**RECORDS PROVIDED**:
# # #
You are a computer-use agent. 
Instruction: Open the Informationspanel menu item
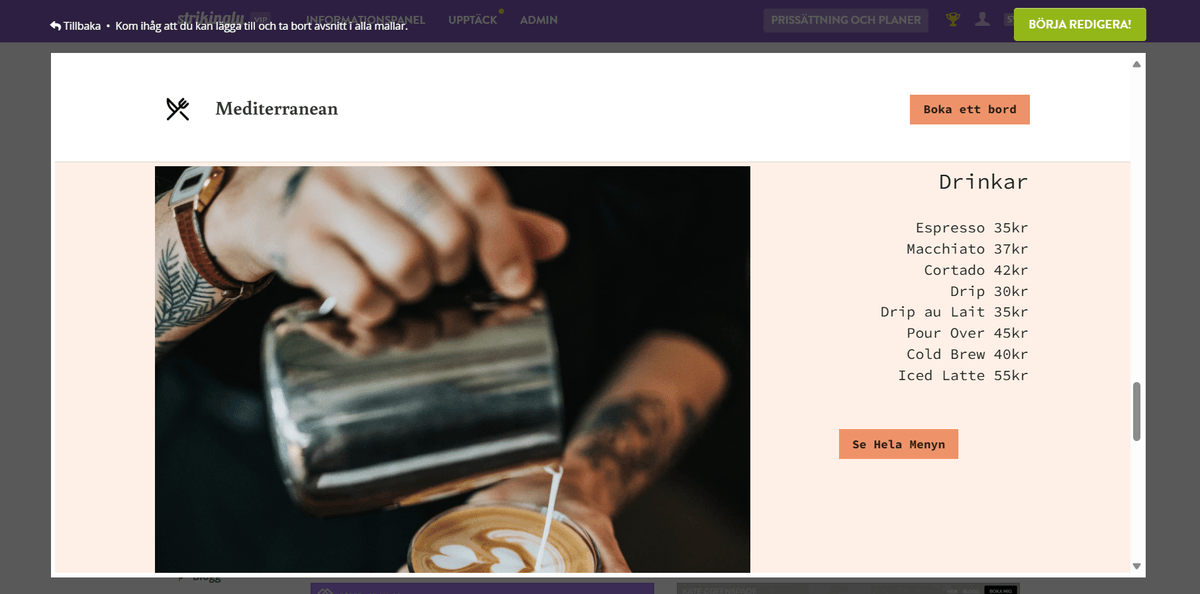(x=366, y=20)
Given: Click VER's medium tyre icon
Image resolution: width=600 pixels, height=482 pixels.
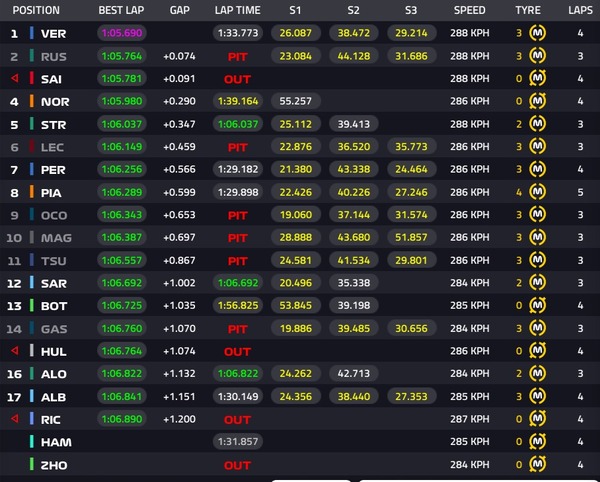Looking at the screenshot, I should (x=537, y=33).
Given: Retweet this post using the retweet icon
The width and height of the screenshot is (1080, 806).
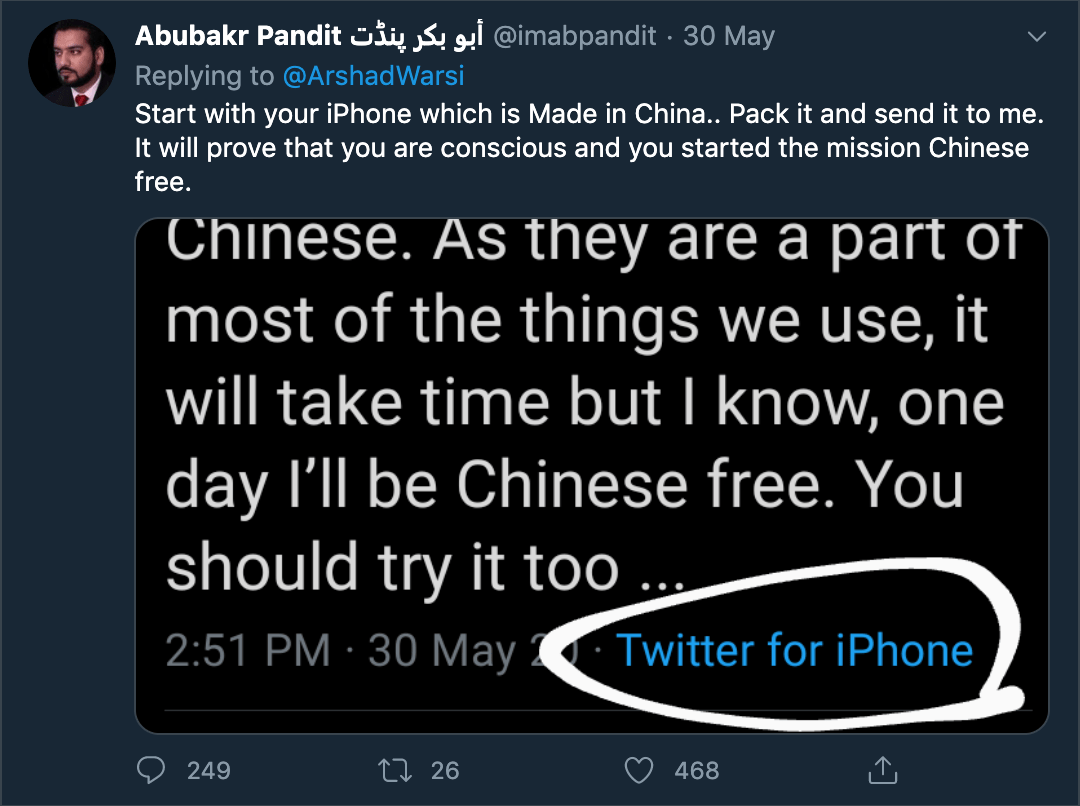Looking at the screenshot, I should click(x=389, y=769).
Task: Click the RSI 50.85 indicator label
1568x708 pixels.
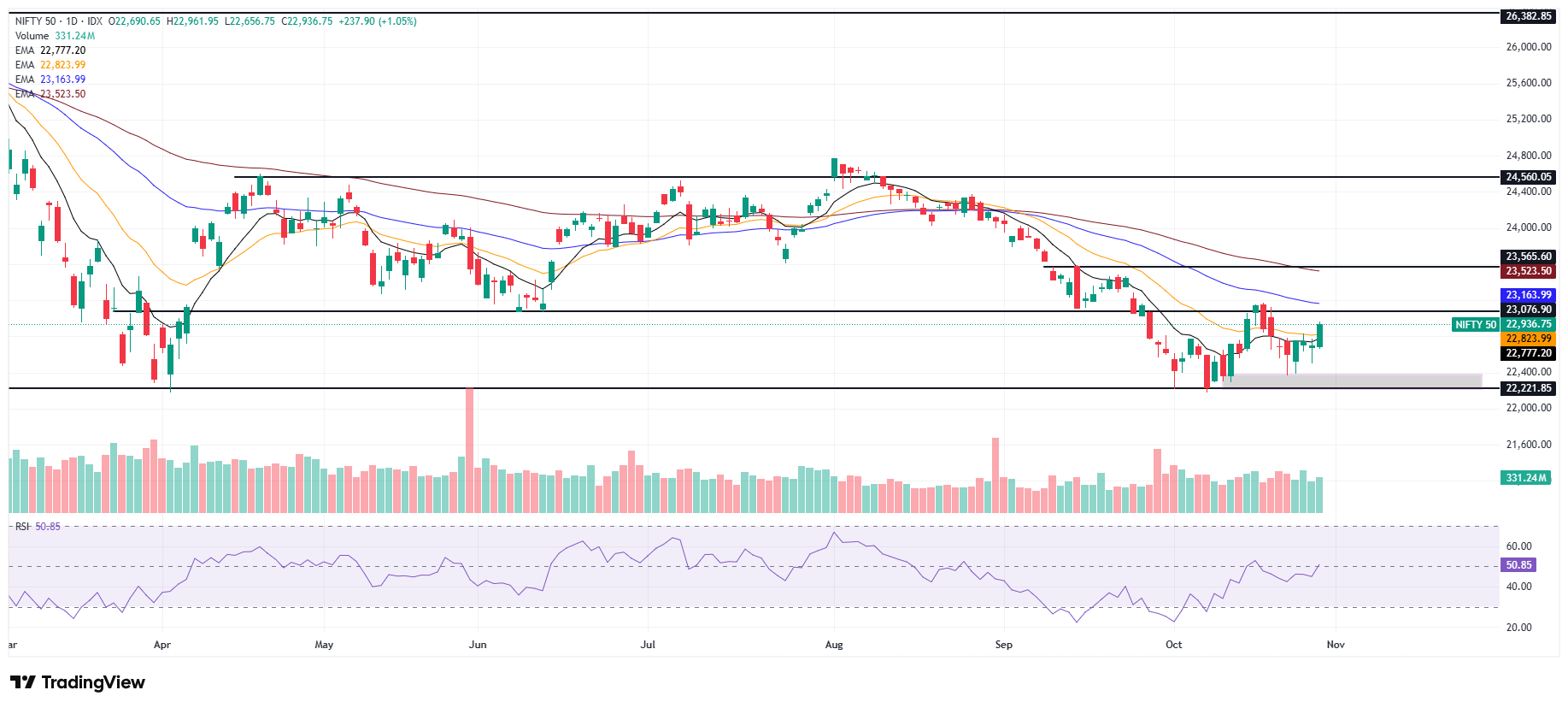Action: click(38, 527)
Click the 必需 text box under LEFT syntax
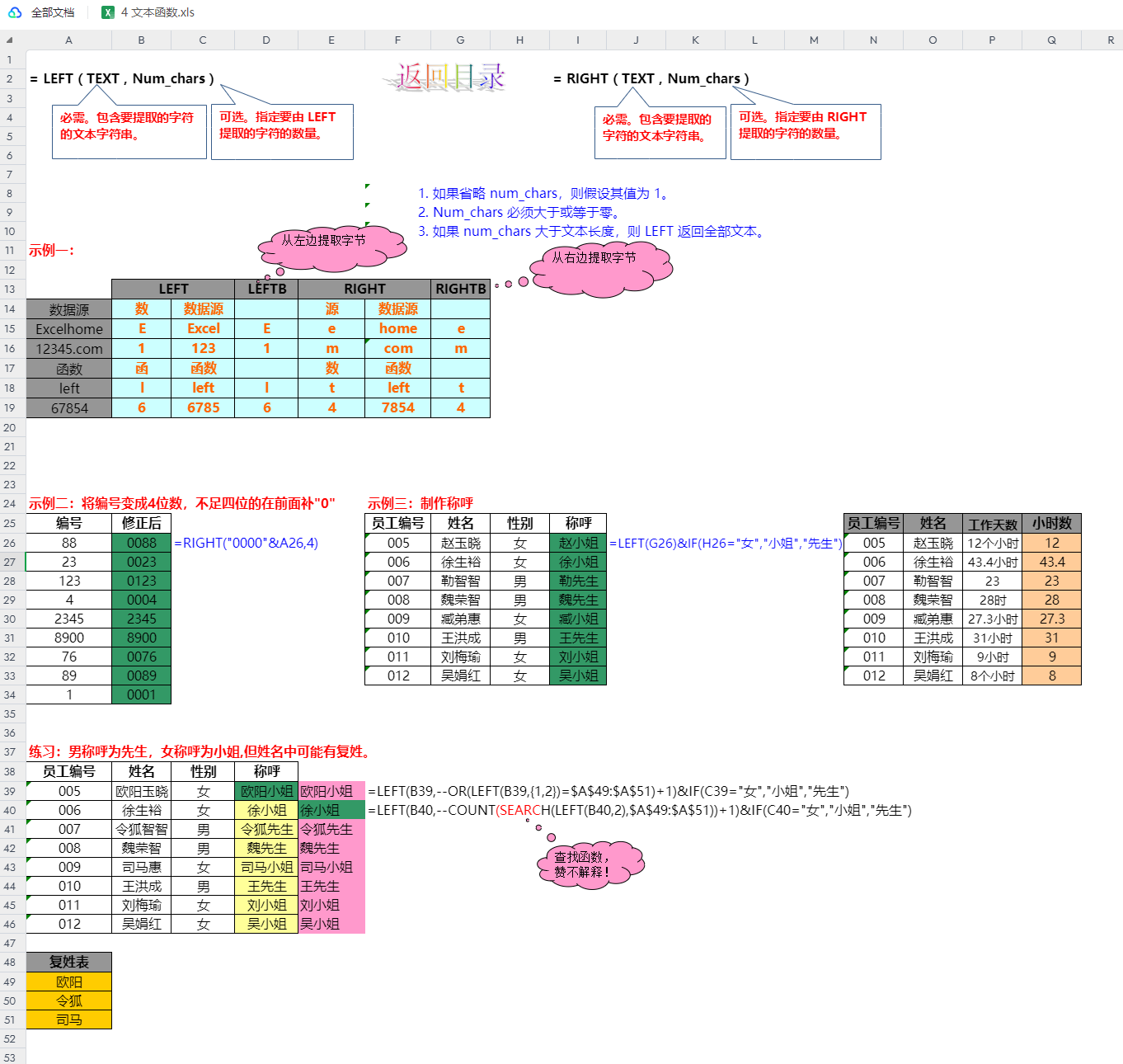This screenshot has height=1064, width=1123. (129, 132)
# # #
**EXERCISE AIM**:
Repeat verbatim the lines from the one holding "1568x708 pixels." through the end of the listing above, both ends included, but not the pictures.

**THE ANSWER**:
1568x708 pixels.
Action: click(38, 527)
Click the 必需 text box under LEFT syntax
This screenshot has height=1064, width=1123. (129, 132)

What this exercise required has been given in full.